- Born: 25 March 1650 Ilsenburg
- Died: 9 November 1710 (aged 60) Ilsenburg
- Buried: 21 December 1710 Castle church at Ilsenburg
- Noble family: House of Stolberg
- Spouse: Sophia Dorothea of Schwarzburg-Arnstadt
- Father: Henry Ernest
- Mother: Anna Elsiabeth of Stolberg

= Ernest, Count of Stolberg-Ilsenburg =

Ernest, Count of Stolberg-Ilsenburg (25 March 1650 in Ilsenburg - 9 November 1710 in Ilsenburg) was a German nobleman. He was an imperial count and the ruling Count of Königstein, Rochefort, Wernigerode and Hohnstein, as well as Lord of Eppstein, Münzenberg, Breuberg, Agimont, Lohra and Klettenberg

He was the son of Count Henry Ernest of Stolberg and his wife Anna Elisabeth. On 10 June 1672, he married Sophia Dorothea of Schwarzburg-Arnstadt (8 June 1647 - 26 April 1708). His two sons died in infancy. His only daughter, Sophia Elizabeth, survived him. She married a Prince of Reuss-Untergreiz.
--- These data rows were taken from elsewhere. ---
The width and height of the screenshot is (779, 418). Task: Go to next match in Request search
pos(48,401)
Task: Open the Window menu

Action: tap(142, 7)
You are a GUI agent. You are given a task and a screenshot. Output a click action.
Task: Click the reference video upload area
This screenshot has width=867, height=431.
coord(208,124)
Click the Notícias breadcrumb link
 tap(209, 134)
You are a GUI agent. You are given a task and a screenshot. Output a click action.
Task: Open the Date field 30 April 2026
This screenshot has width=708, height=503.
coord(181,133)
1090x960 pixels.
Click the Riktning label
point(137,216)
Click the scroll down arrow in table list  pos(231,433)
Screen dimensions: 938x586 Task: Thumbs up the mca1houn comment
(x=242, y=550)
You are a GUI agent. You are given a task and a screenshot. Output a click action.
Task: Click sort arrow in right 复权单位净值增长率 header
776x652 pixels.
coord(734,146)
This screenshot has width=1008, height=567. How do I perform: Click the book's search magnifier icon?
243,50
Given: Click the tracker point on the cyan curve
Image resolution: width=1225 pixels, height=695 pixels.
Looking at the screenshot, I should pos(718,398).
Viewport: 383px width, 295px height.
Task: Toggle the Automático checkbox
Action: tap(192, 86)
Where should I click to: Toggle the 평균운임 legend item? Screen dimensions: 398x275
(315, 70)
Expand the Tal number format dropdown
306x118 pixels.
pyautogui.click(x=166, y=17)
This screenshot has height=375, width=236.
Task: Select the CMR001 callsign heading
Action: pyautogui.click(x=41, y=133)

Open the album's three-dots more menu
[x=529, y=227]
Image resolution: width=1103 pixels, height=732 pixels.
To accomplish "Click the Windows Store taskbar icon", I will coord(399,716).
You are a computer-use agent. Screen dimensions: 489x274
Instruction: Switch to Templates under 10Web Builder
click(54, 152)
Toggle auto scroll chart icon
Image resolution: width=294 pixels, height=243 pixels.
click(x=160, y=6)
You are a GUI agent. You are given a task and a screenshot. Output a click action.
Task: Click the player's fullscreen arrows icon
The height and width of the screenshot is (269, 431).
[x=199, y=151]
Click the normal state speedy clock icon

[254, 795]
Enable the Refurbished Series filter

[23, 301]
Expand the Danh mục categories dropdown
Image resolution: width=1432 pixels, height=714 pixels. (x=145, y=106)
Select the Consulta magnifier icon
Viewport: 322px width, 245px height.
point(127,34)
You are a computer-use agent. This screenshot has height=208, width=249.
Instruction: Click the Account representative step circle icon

Ernest died on 9 November 1710. He was buried in the castle church at Ilsenburg on 21 December 1710. Since he had no male heir, his possessions fell to his nephew Christian Ernest of Stolberg-Wernigerode. In his will, he left 1000 Taler to a charitable trust, which had been created when his wife left 500 Taler in her will. This trust fund was known as the Greizer Bequest; it supported the poor and those in need in the County of Wernigerode until 1931.